COURT Woman sentenced after theft of money
The former director must repay $144,844.60 to the center.
By LAURE CIOFFI
VINDICATOR PENNSYLVANIA STAFF
NEW CASTLE, Pa. --The former director of the McGill Community Center will spend at least nine months in jail and the next 19 years paying the center back more than $100,000.
Bernadette Datillo Schaffner, 48, of Hillcrest had pleaded guilty to theft by deception, theft by failure to make required disposition of funds and forgery. President Judge Dominick Motto sentenced her Wednesday in Lawrence County Common Pleas Court.
New Castle Police arrested Schaffner in June 2004 after determining that she had stolen the nonprofit center's money and used it for herself. She used it to pay her car insurance, children's college tuition and personal bills, among other things, officials said.
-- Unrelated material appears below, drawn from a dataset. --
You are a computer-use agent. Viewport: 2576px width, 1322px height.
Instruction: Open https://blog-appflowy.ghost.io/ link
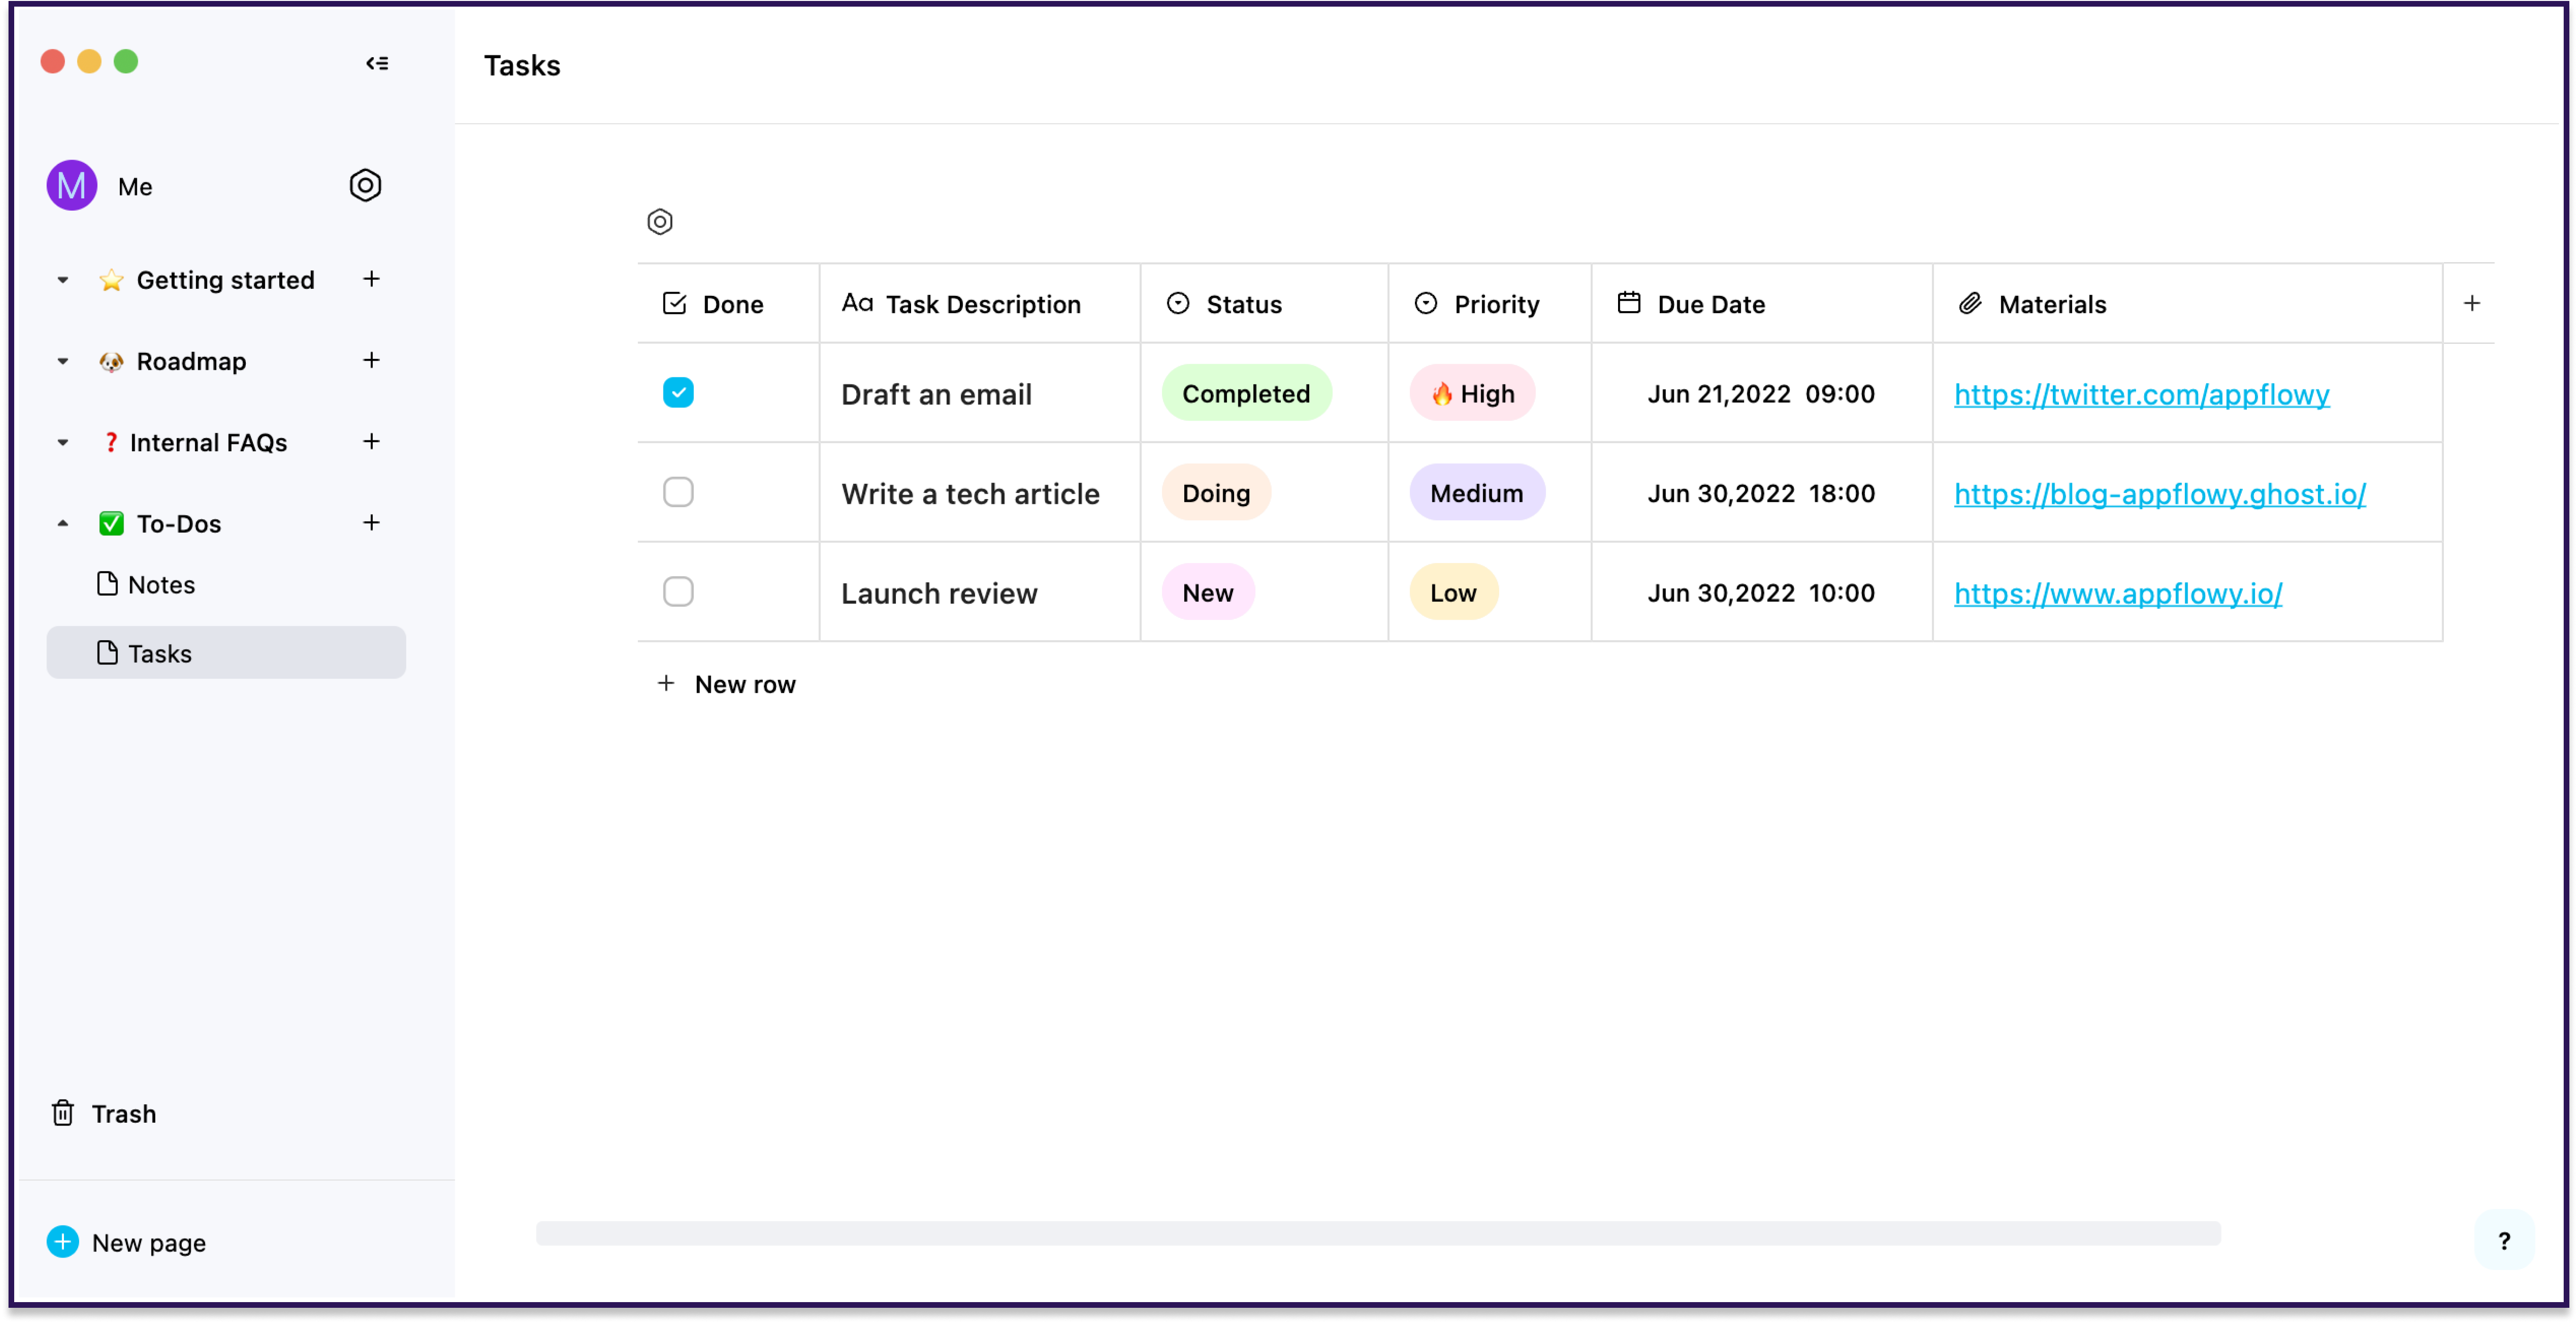[2160, 492]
She will report to the Lawrence County Jail on Monday to start serving her sentence of nine to 18 months.
Lawrence County District Attorney Matthew Mangino said Schaffner will be required to repay the center $144,844.60 as part of her sentence. He said she will have to pay that money while on probation for the next 19 years.
Representatives of the McGill Center were on hand for Schaffner's sentencing, he said.
How they were tipped off
New Castle police started investigating Schaffner in April 2004 after they were alerted by a private investigator hired by the Arthur McGill Presbyterian Community Center concerning checks issued to Schaffner.
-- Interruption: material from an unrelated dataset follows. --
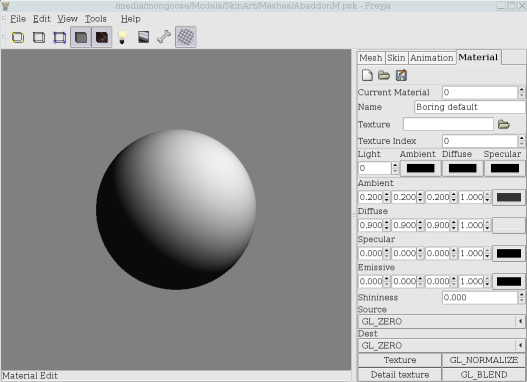Toggle the grid display icon

click(x=186, y=37)
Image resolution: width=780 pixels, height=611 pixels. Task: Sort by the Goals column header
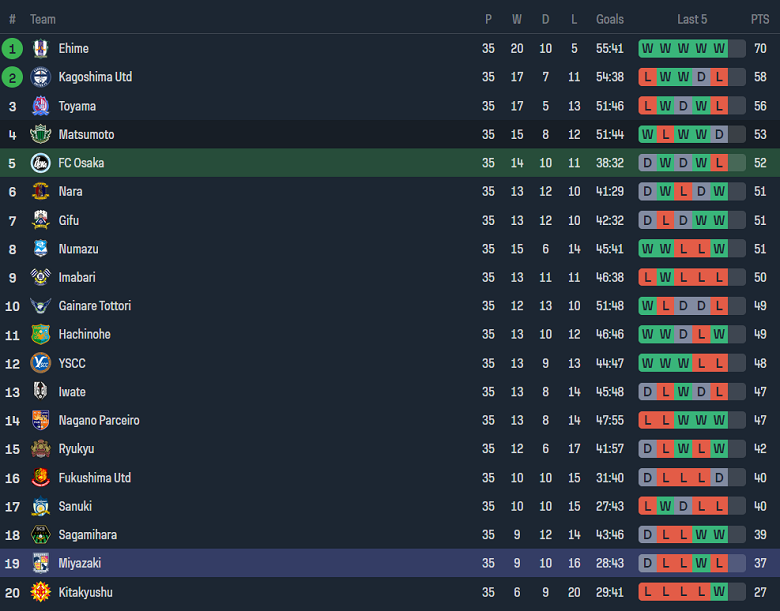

Police contend that Schaffner used the money to pay personal bills to Wal-Mart, Sears and Ralph's Supermarket, as well as other bills. Police said Schaffner also paid back personal loans with the center's money, and didn't make some deposits given to the center.
Authorities said they believe that Schaffner started taking the money in 1999, shortly after the center's bookkeeper left for another job.
Members of the organization's board of directors discovered problems with bookkeeping when a board member offered to help Schaffner with the books. Schaffner had complained about the bookkeeping aspect of her job, they said.
Police said the board member could not find books, but did find a large amount of paperwork and started looking into the center's checking account.
Assistant District Attorney Birgitta Tolvanen handled the prosecution.